_Task goal_
When a line of the listing below has the string "selector" in it, copy that line.
+--
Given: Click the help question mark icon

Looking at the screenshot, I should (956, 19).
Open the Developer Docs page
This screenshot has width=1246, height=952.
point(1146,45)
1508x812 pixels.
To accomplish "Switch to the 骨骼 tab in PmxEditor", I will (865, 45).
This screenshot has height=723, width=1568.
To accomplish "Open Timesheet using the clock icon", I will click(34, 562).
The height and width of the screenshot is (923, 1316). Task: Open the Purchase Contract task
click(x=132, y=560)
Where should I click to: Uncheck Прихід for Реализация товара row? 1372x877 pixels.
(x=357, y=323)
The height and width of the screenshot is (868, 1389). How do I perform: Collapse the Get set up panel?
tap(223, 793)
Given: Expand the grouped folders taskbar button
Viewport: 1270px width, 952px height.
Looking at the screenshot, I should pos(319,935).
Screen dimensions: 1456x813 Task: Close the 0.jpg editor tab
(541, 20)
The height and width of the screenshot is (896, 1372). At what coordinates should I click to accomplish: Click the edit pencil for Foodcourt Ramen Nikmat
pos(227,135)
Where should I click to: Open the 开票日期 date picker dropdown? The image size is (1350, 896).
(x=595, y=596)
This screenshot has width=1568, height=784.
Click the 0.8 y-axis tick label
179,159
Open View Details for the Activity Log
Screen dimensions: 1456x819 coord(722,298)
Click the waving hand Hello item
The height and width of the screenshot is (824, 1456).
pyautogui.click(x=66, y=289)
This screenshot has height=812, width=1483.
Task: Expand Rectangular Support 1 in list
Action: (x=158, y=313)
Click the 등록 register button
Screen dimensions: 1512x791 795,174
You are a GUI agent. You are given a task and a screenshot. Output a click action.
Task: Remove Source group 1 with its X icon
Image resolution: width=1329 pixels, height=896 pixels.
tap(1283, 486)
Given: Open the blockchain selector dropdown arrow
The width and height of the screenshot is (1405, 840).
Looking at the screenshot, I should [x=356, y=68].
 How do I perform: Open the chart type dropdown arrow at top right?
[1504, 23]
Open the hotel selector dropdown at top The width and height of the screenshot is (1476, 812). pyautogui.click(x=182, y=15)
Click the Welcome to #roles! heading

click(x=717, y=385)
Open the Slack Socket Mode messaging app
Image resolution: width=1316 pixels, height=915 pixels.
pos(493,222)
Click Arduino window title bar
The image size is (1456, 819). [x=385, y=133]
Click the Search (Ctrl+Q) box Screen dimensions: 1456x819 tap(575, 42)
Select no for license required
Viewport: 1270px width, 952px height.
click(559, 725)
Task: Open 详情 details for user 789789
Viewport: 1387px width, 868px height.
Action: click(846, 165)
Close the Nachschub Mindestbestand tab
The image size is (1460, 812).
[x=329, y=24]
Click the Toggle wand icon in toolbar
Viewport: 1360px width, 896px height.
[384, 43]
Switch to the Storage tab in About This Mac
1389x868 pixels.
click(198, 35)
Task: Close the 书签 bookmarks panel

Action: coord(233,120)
+--
_Response to the task_
Given: Open the blockchain selector dropdown arrow
Open the hotel selector dropdown at top The width and height of the screenshot is (1476, 812). pyautogui.click(x=182, y=15)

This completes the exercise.